Con el tiempo y un ganchito, como se dice a veces, conocí y trabajé con otros confinados que no venían precisamente de Camagüey. Entre ellos se encontraba un cuarteto formado por Noel Valdivia Morciego, Marquitos, Palmirio López López y Humberto García Silveira. Con ellos muchas losas que ayudé a transportar. Según decían cada losa pesaba 130 libras. El jabao Palmirio, dado a hacer pesas, las levantaba como si fueran plumas. Bueno, lo hacía para la exhibición porque como él decía había que cuidarse y no curralar mucho.
Como el aeropuerto no quedaba tan lejos, la tentación de fugarse, aunque fuera para tomarse un refresco o un yogurt no dejaba de ser grande. Nadie osaba por mucho que se comentara hasta el día en que Palmirio me propuso la escapada. Algunos trataron de disuadirnos a la vez que nos prometían no decir nada y cubrirnos mientras pudieran. Así que sin mucho pensarlo nos aventuramos.
Nos lanzamos en aquella aventura escabulléndonos entre montones de vigas y otras piezas prefabricadas que se apilaban por todos lados. Así fuimos avanzando hasta llegar a la carretera. De ahí agarramos camino rumbo a el aeropuerto donde llegamos y nos instalamos en la cafetería como dos clientes más.
Por un breve momento nos habíamos escapado en todo el sentido de la palabra, vivíamos en otro mundo hablando de una cosa y de otra a la vez que gozábamos cada uno de un yogurt y un son de cola. No recuerdo cuánto tiempo estuvimos en aquella plática, pero si recuerdo la mirada de asombro que me echó Palmirio. Detrás de mí se encontraba el sargento Hipólito. ¿Tomando yogurt, no? Nos espetó haciendo un gesto con la mano para que nos levantáramos y lo siguiéramos. Mientras caminaba delante de nosotros no sabíamos qué mascullaba entre dientes. Después del gustazo vendría el trancazo y hasta nos permitimos reírnos de nuestra hazaña.
De regreso al campamento después del trabajo el sargento Hipólito nos llevó ante el jefe de compañía quien solo se limitó a decirnos que se nos quitaba el pase semanal por un mes. El trancazo no había sido tan duro, mis padres podrían venir a visitarme los domingos.
Llegada a la tercera semana de aquel castigo ya no solo tenía ganas de salir de pase e ir a casa, sino salir por lo menos del campamento y ver otra cosa, aunque solo fuera para trabajo voluntario y los sábados siempre había. Por mucho que me quise colar en uno de los camiones ahí estaba el sargento Hipólito para decirme que no.

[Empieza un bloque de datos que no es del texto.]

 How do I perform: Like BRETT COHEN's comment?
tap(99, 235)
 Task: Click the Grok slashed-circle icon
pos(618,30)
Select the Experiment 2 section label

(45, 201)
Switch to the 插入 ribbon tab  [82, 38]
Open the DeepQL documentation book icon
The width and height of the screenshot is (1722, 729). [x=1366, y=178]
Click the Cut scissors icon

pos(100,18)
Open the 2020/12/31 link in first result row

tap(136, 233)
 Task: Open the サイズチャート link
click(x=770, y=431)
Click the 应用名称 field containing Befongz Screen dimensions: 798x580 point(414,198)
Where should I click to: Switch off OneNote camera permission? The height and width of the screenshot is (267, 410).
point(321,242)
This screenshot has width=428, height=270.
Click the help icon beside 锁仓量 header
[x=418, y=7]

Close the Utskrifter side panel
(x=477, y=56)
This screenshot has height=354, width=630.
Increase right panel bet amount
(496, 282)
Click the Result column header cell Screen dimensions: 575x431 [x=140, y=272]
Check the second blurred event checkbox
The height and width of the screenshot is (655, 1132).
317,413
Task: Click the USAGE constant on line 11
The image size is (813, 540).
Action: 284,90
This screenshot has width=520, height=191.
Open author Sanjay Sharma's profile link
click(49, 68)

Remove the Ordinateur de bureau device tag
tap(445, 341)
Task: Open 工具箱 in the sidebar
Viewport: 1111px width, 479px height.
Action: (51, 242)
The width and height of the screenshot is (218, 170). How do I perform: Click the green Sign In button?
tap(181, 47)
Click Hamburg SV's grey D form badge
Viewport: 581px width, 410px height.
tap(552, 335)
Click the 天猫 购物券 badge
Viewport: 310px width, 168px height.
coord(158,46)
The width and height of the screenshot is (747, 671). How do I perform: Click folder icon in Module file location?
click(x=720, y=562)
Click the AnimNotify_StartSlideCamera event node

Así vi partir en uno de aquellos camiones Zil sin protección ninguna a un grupo de confinados de mi unidad como al negrito Humberto García Silveira. El muy jodedor, con su sempiterna sonrisa se burlaba de mí ya montado en el camión diciéndome: Te jodiste, eso te pasó por querer tomar yogurt. Sería la última vez que lo vería.
Unas dos horas más tarde comenzó a correr la noticia en el campamento de que un camión se había volcado. No era de extrañar, había choferes que conducían como locos. Había varios heridos, decían. La noticia que me dolió llegaría un poco más tarde. Hubo un fallecido y era el negrito Humberto. Fue triste perder a Humberto, un muchacho humilde, siempre risueño que quizá tenía todo un futuro por delante.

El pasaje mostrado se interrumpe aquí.